In 2018, under the leadership of Dr Asthana, director of the Wisconsin ADRC, the NIH funded a study entitled “Wisconsin Longitudinal Study—Initial Lifetime Impact on Alzheimer’s Disease (WLS-ILIAD).” The study involves over 6000 Wisconsin high school graduates from 1957 who have been followed by the UW Department of Sociology for more than 60 years. The study’s goal is to examine the potential effects of lifelong exposure to various social determinants of health on risk of and resilience to dementia. In May 2023, the study was renewed with a $50 million NIH grant to collect blood samples from 5000 participants and evaluate the possible relationship between blood-based AD biomarkers and the diagnosis of dementia, markers of disease progression, and risk of or resilience to AD and related dementias. The renewed WLS-ILIAD study is the first to evaluate the association between social determinants of health and AD and related dementias in a population-based cohort.

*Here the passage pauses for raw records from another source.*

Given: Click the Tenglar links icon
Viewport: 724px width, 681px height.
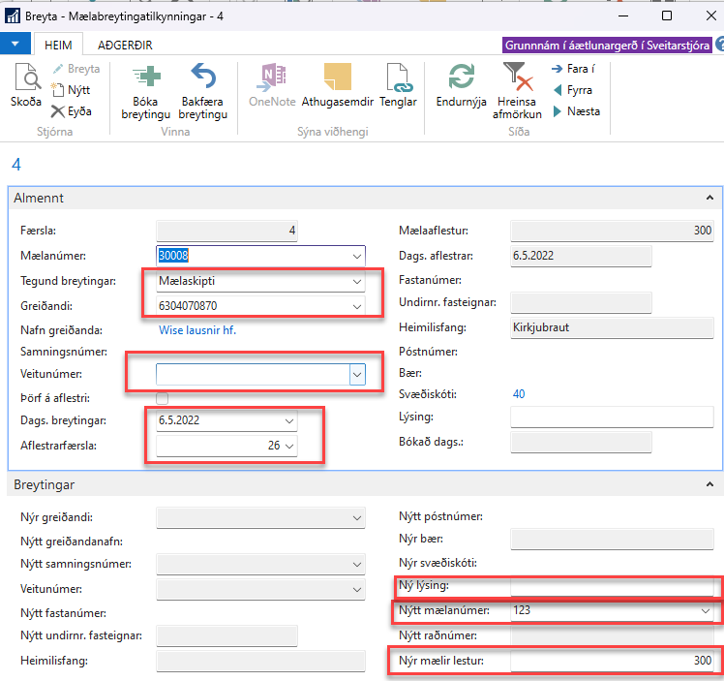Looking at the screenshot, I should click(x=398, y=77).
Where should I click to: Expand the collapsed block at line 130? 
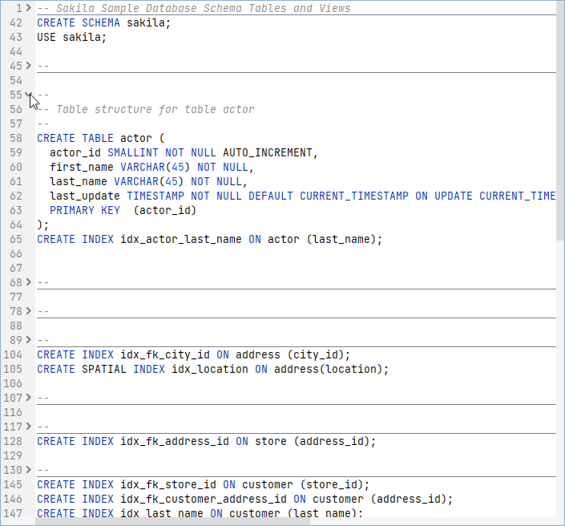click(29, 470)
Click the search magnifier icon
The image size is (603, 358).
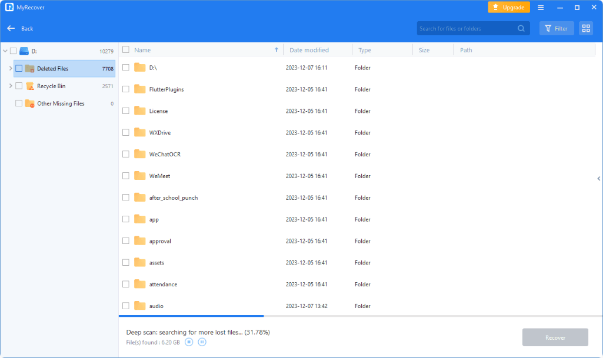tap(521, 28)
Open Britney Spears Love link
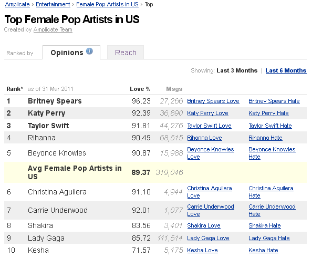This screenshot has width=312, height=258. pos(213,101)
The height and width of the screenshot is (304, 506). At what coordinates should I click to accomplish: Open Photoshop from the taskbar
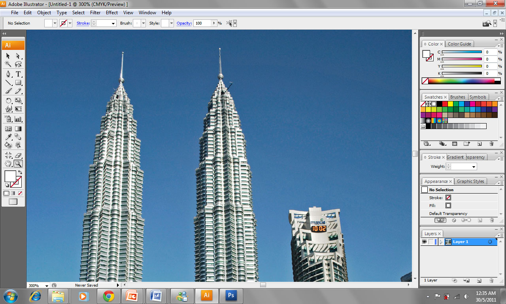(231, 296)
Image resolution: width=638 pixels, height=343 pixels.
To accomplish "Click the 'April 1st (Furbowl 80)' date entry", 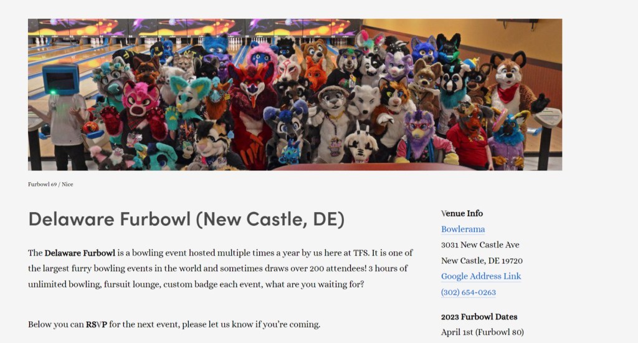I will click(x=482, y=332).
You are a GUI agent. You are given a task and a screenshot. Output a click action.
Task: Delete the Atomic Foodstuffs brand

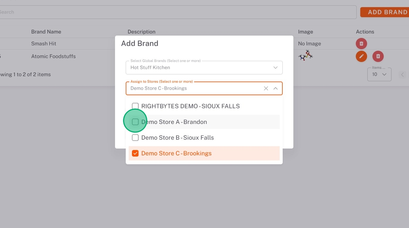pyautogui.click(x=378, y=56)
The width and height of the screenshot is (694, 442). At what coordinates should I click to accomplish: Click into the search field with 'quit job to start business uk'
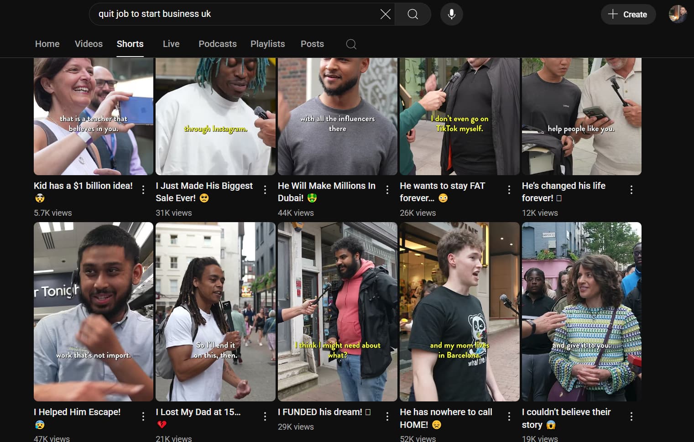click(237, 14)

The foundational principle of community-engaged research is the active engagement of members of communities facing health inequities and the incorporation of their input across all stages of a study, including its design, outcome measures, recruitment, data collection, analysis, implementation, and dissemination. Under the leadership of Dr Gleason and Dorothy Edwards, PhD, the ADRC has successfully recruited large numbers of participants from underrepresented groups, fostered by the center’s commitment to the principles of community-engaged research. The ADRC supports several community advisory boards, which include leaders and research participants from communities with higher prevalence, burden, and suffering from dementia. This approach has helped the ADRC design studies of direct relevance and interest to marginalized communities in Wisconsin.

The Wisconsin ADRC and its multiple affiliated studies conduct cutting-edge, impactful research across the full continuum of AD and related dementias with direct relevance to enhanced patient care. Breakthrough research from the ADRC is generating information that will expand our understanding of the molecular pathobiology and early diagnosis, treatment, and prevention of AD and related dementias, as well as the sociocultural and environmental effects on these illnesses.

Author Affiliations: Sanjay Asthana, MD, FACP, is the associate dean for gerontology; the Duncan G. and Lottie H. Ballantine Professor of Geriatrics; head of the Division of Geriatrics and Gerontology, Department of Medicine; and director of the Wisconsin Alzheimer’s Disease Research Center, University of Wisconsin School of Medicine and Public Health. Robert N. Golden, MD, is dean of the UW School of Medicine and Public Health and vice chancellor for medical affairs at UW-Madison.